Applying boolean algebra magics gives 1011 XOR 0010 XOR 1101 => 0100. Problem: this is different of D0_P (0110). Can you tell which one (or which ONES) of the four terms lies? If you find a mathematically acceptable solution, found your company because you have just solved a big computer science problem. If humans can't solve the question, imagine how hard it is for the poor little RAID-5 controller to determine which stripe is right and which one lies and the resulting "datageddon" (i.e. massive data corruption on the RAID-5 array) when the RAID-5 controller detect error and start to rebuild the array.
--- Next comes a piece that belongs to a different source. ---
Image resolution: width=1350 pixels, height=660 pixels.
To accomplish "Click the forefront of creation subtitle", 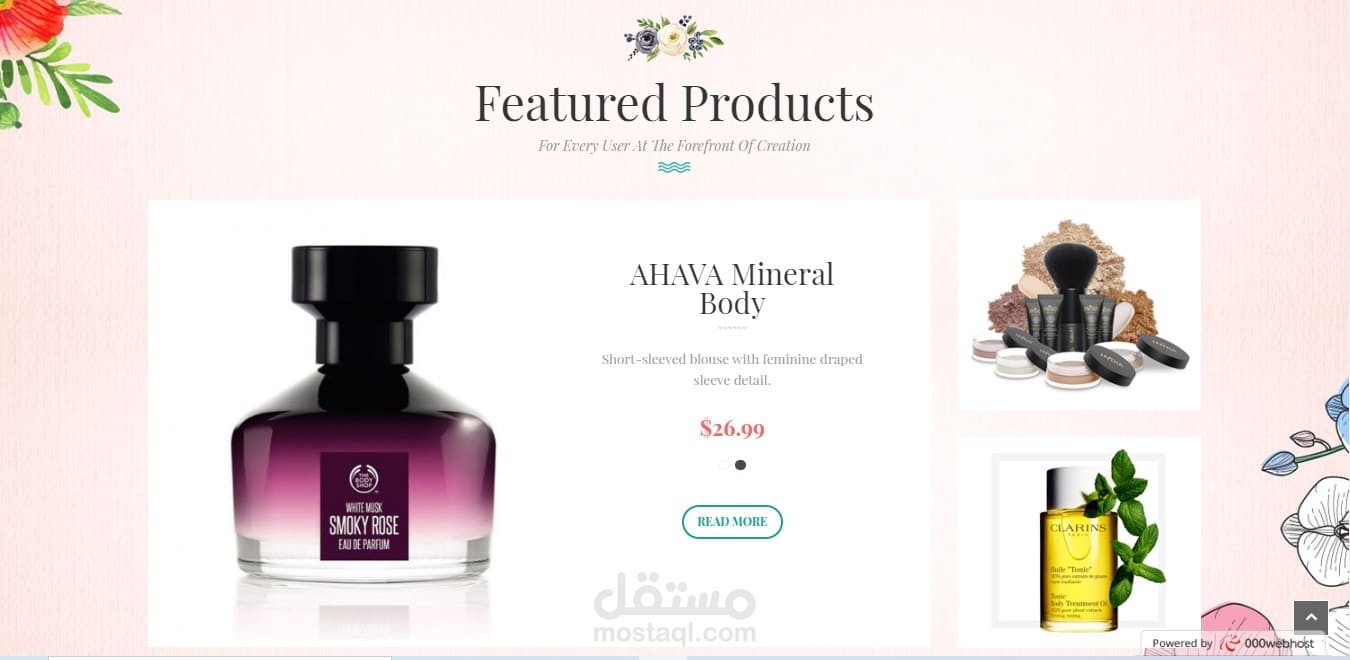I will tap(674, 146).
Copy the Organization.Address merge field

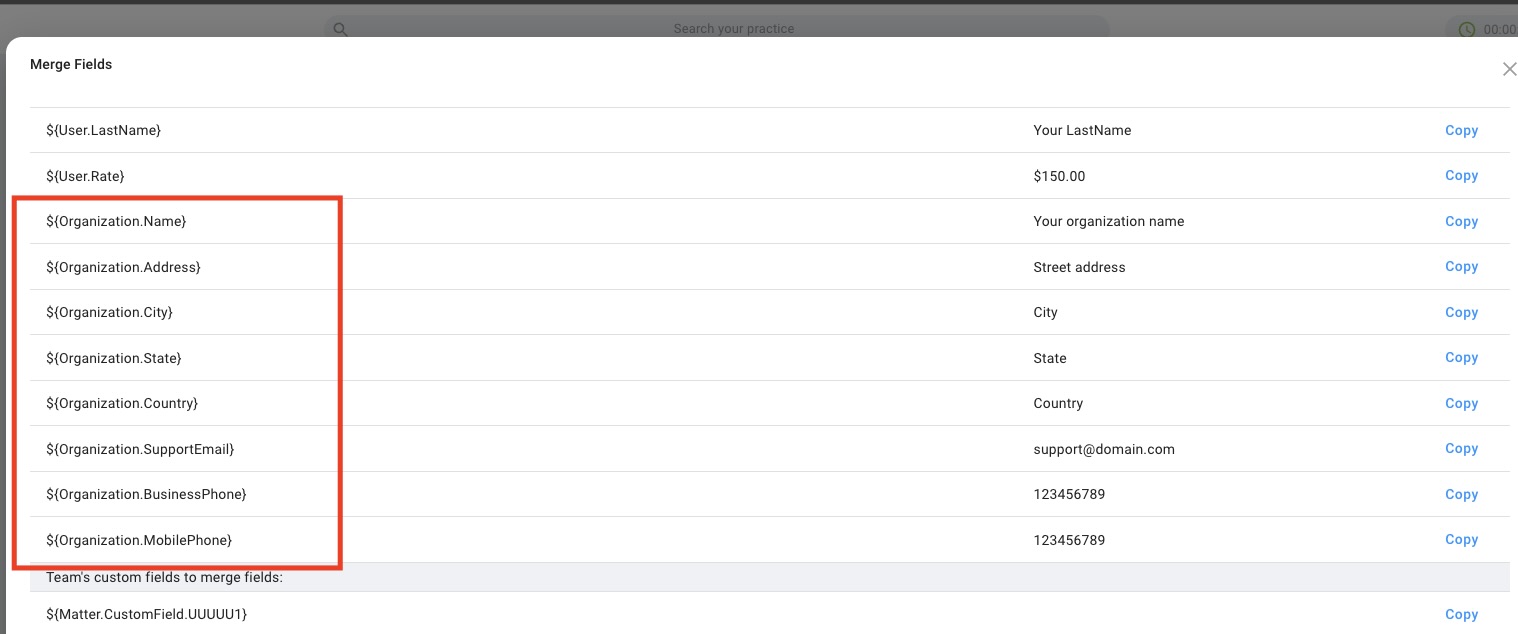point(1461,267)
This is not science fiction, this a pure reality and the weakness stays in the RAID-5 simplicity. Here is how it can happen: an urban legend with RAID-5 arrays is that they update stripes in an atomic transaction (all of the stripes+parity are written or none of them). Too bad, this is just not true, the data is written on the fly and if for a reason or another the machine where the RAID-5 array has a power outage or crash, the RAID-5 controller will simply have no idea about what he was doing and which stripes are up to date which ones are not up to date. Of course, RAID controllers in servers do have a replaceable on-board battery and most of the time the server they reside in is connected to an auxiliary source like a battery-based UPS or a diesel/gas electricity generator. However, Murphy laws or unpredictable hazards can, sometimes, happens....

Another funny scenario: imagine a machine with a RAID-5 array (on UPS this time) but with non ECC memory. the RAID-5 controller splits the data buffer in stripes, computes a data stripe and starts to write them on the different disks of the array. But...but...but... For some odd reason, only one bit in one of the stripes flips (cosmic rays, RFI...) after the parity calculation. Too bad too sad, one of the written stripes contains corrupted data and it is silently written on the array. Datageddon in sight!

Not to make you freaking: storage units have sophisticated error correction capability (a magnetic surface or an optical recording surface is not perfect and reading/writing error occurs) masking most the cases. However, some established statistics estimates that even with error correction mechanism one bit over 10^16 bits transferred is incorrect. 10^16 is really huge but unfortunately in this beginning of the XXIst century with datacenters brewing massive amounts of data with several hundreds to not say thousands servers this this number starts to give headaches: a big datacenter can face to silent data corruption every 15 minutes (Wikepedia). No typo here, a potential disaster may silently appear 5 times an hour for every single day of the year. Detection techniques exists but traditional RAID-5 arrays in them selves can be a problem. Ironic for a so popular and widely used solution :)

If RAID-5 was an acceptable trade-off in the past decades, it simply made its time. RAID-5 is dead? *Horray!*

More advanced topics

ZFS Intention Log (ZIL)

Final words and lessons learned

ZFS surpasses by far (as of September 2011) every of the well-known filesystems around there: none of them propose such an integration of features and certainly not with this management simplicity and robustness. However in the Linux world it is definitely a no-go in the short term especially for production systems. The two known implementations are not ready for production environments and lacks some important features or behave in a clunky manner, this is absolutely correct as none of them pretend to be at this level of maturity and the licensing incompatibility between the code opened by Sun Microsystems some years ago and the GNU/GPL does not help the cause. However, both look very promising once their corners will become rounded.

For a Linux system, the nearest plan B is you seek for a BTRFS like filesystem covering some of the functionalities offered by ZFS is BTRFS (still considered as experimental, be prepared to a disaster sooner or later although BTRFS is used by some Funtoo core team members since 2 years and proved to be quite stable in practise). BTRFS however does not pushes the limits as much as ZFS does: it does not have built-in snapshot differentiation tool nor implement built-in filesystem streaming capabilities and roll-backing a BTRFS subvolume is a bit more manual than in "the ZFS way of life".